Quinoa Lentil Salad
- 1 cup French lentils, uncooked (or sub. brown lentils)
- 1 cup quinoa, uncooked
- 1 large sweet red pepper. chopped
- 1 sweet red apple, chopped
- 1 bunch cilantro, chopped
- 1/2 red onion, finely chopped
- 1/2 bunch fresh mint, chopped
- 1/3 cup pine nuts
- For the dressing:
- 1/4 cup natural plant-based milk
- 1/3 cup white wine vinegar (or coconut vinegar)
- 1/3 cup raw hemp seeds
- 1 tbsp. onion powder
- 1/2 bunch fresh basil leaves
- 1 date, pitted
Preparation time 30mins
Cooking time 60mins
Adapted from forksoverknives.com
1. Cook lentils in 1 1/2 cups water and quinoa in 2 cups water in two saucepans. Bring each to a boil, then simmer covered until all water is absorbed. Place both into a bowl and allow to cool.
2. Place pine nuts into a pan and lightly toast. Remove from heat. Combine remaining ingredients for the salad along with quinoa, lentils and pine nuts. Toss until combined.

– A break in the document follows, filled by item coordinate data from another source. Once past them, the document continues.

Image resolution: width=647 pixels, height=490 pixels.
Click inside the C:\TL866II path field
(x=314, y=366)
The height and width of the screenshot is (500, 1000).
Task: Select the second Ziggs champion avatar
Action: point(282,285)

3. For dressing, simply place all the ingredients into a high-powered blender and blend until smooth. Pour over salad, toss until completely coated, and serve warm or chilled.
Note: French lentils hold their shape a little better, but brown lentils can easily be substituted. This salad can also be served with 3 - 4 tbsp. fresh lemon juice and 3 - 4 tbsp. white wine vinegar as a dressing instead of the hemp seed dressing listed.